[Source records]

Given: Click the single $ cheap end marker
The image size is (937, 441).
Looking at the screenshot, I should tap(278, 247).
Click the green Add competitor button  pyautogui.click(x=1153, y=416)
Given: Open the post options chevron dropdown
---
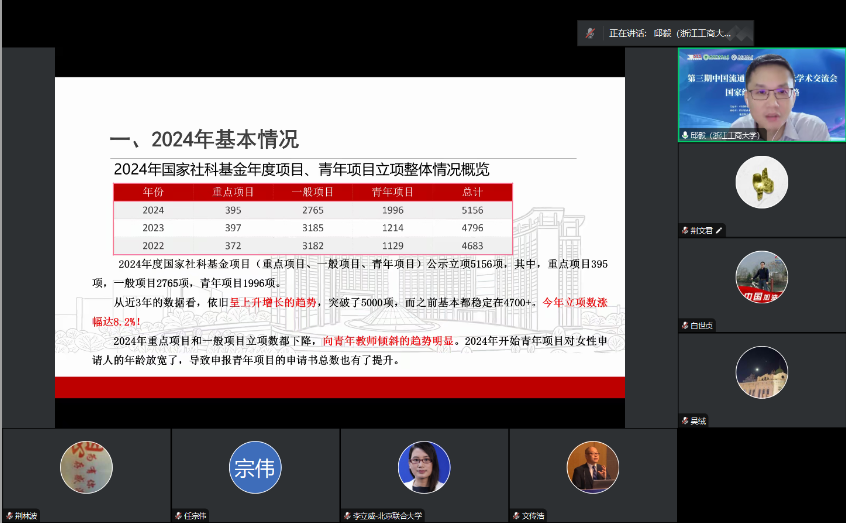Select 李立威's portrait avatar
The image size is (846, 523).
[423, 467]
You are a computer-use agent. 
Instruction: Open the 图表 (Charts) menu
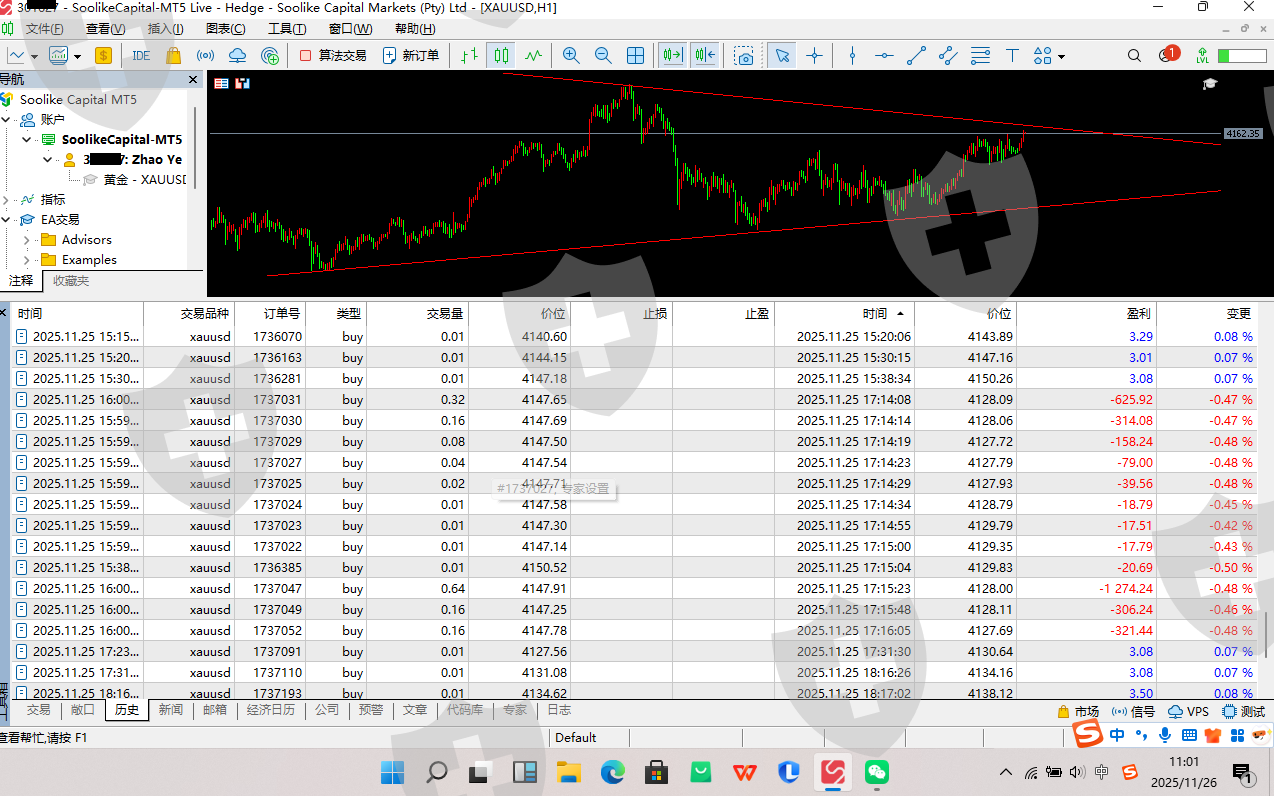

» **Assigned task**: Print exactly the lines above from the one with "Given: Click the single $ cheap end marker" to the one with "Given: Open the post options chevron dropdown", including both.

» **Exercise result**:
Given: Click the single $ cheap end marker
The image size is (937, 441).
Looking at the screenshot, I should tap(278, 247).
Click the green Add competitor button  pyautogui.click(x=1153, y=416)
Given: Open the post options chevron dropdown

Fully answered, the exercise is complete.